### [YOUR ASSIGNMENT]
In the data below, count every line that holds the string "Guia" and reply with the number alone.
::: RECORDS TO USE
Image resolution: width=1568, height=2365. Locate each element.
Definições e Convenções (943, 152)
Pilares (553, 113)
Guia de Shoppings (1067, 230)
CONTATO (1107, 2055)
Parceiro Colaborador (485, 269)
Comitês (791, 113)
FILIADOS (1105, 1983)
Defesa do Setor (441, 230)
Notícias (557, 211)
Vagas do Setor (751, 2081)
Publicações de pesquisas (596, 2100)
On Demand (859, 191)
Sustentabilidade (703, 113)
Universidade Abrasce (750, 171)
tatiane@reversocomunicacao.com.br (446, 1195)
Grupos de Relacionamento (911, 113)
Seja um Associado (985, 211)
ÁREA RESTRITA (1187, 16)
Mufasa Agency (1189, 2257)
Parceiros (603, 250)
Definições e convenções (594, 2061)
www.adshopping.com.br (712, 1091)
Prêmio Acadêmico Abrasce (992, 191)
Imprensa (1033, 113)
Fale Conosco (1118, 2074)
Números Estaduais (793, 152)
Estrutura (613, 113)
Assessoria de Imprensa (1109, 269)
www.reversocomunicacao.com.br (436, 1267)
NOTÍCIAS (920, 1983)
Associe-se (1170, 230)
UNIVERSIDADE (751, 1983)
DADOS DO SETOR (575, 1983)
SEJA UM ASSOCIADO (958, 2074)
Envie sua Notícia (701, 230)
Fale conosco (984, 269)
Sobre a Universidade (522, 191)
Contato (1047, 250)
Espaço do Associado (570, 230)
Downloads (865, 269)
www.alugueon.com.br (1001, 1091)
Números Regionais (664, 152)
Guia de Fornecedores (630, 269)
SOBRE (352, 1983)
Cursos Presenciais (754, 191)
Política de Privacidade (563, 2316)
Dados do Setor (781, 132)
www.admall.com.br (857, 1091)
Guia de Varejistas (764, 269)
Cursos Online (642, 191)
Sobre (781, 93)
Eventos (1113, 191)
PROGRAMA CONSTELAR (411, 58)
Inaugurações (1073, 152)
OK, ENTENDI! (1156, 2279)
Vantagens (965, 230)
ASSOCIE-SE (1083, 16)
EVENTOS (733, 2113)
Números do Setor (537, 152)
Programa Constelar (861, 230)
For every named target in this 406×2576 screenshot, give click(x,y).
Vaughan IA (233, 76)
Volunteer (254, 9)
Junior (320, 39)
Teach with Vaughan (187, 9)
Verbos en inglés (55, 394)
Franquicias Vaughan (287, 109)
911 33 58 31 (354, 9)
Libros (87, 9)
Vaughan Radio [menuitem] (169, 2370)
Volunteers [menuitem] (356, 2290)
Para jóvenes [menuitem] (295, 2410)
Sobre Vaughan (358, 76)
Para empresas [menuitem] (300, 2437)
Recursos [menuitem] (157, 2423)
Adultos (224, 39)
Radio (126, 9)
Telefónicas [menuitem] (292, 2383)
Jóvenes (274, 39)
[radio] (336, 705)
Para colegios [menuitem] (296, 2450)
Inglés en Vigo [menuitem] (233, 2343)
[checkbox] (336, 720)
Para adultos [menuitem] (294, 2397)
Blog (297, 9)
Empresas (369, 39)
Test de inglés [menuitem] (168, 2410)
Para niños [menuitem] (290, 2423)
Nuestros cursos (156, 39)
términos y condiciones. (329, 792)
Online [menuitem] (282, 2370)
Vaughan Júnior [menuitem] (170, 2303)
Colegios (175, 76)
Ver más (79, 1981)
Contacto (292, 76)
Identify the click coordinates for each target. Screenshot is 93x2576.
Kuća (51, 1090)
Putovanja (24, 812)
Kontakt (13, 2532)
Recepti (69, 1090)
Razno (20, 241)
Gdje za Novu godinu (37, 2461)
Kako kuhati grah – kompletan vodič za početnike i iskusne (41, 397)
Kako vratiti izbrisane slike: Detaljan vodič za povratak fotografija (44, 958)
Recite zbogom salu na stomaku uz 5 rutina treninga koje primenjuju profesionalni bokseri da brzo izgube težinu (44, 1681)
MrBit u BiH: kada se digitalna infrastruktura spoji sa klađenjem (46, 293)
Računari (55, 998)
::::::
### [EXERCISE OUTPUT]
3